Il Briefwechsel è un lavoro editoriale magistrale con il quale si entra non solo nei meandri a volte tutt’altro che felici del rapporto fra i fratelli scrittori, ma anche nelle testimonianze di due menti eccelse su un tragico periodo della storia. I fratelli si scrivono di vicende personali e familiari, e di eventi letterari (con critiche reciproche a volte furiose, ma spesso con complimenti che, lo si sa dal diario, da parte di Thomas non sempre erano sinceri), e dei disordini spesso tragici in cui la follia umana li trascinava. Non mancano aneddoti curiosi. In una lettera del 6 aprile 1901 ad Heinrich, che era a Firenze, Thomas si lamenta che la posta italiana è «una vergogna sempre maggiore»: s’erano perduti una lettera e un regalo. Le lettere mostrano sin dalla giovinezza — rileva Hans Wysling — che, nonostante le differenze di temperamento, le affinità prevalevano. I fratelli si conoscevano bene e i colpi reciproci, frequenti fino al 1922, ferivano in profondità.
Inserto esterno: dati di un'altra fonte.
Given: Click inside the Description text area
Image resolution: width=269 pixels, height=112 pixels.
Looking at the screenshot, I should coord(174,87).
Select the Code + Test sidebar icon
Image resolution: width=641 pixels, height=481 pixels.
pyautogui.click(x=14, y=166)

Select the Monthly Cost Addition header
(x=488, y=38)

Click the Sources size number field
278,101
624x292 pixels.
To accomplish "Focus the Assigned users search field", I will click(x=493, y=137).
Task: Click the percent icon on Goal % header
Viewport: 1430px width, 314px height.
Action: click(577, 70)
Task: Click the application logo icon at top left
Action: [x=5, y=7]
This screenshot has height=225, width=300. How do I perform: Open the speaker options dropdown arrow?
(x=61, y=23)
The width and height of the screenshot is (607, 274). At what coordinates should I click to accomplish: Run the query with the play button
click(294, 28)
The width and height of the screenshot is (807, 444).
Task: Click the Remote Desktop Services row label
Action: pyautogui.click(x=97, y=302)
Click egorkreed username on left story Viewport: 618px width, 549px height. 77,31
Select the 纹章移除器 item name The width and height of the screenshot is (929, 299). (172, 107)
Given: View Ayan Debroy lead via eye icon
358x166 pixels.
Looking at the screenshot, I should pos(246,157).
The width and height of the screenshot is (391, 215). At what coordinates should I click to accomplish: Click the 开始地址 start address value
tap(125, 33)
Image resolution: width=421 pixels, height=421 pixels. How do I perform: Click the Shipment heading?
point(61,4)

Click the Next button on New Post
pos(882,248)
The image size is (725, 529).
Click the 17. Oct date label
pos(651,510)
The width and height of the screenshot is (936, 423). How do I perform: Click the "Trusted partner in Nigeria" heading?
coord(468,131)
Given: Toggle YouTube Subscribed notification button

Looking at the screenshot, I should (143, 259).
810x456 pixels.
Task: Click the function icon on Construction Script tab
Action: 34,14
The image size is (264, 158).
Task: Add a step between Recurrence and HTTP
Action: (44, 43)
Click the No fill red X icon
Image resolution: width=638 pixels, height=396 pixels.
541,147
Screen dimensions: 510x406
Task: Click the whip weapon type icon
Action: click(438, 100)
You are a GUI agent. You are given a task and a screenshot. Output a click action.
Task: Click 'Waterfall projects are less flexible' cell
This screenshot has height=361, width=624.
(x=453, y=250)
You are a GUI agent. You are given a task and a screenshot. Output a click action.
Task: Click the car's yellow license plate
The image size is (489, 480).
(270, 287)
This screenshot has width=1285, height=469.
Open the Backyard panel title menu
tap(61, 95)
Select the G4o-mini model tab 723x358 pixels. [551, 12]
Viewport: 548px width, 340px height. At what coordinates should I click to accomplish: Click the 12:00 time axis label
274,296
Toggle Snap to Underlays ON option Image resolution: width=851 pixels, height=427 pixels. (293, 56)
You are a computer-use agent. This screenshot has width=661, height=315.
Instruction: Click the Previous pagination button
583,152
Romanzi e guerra (1900-1922)
Nel 1900 esce il romanzo di Heinrich Nel paese della cuccagna. Romanzo con persone distinte, con un ottimo successo. Il paese della cuccagna era la Berlino degli anni Novanta dell’Ottocento, e le persone distinte erano giornalisti di varia fortuna ed esponenti della finanza e della nobiltà prussiana, immersi nella corruzione e negli imbrogli. È una satira sociale feroce sul modello del naturalismo francese. Il successivo romanzo Caccia all’amore del 1903 è la caricatura della società di Monaco di Baviera ricca di peripezie amorose. Nel 1901 Thomas aveva pubblicato I Buddenbrook, un capolavoro della narrativa universale, per il quale, 28 anni dopo, riceverà il Nobel.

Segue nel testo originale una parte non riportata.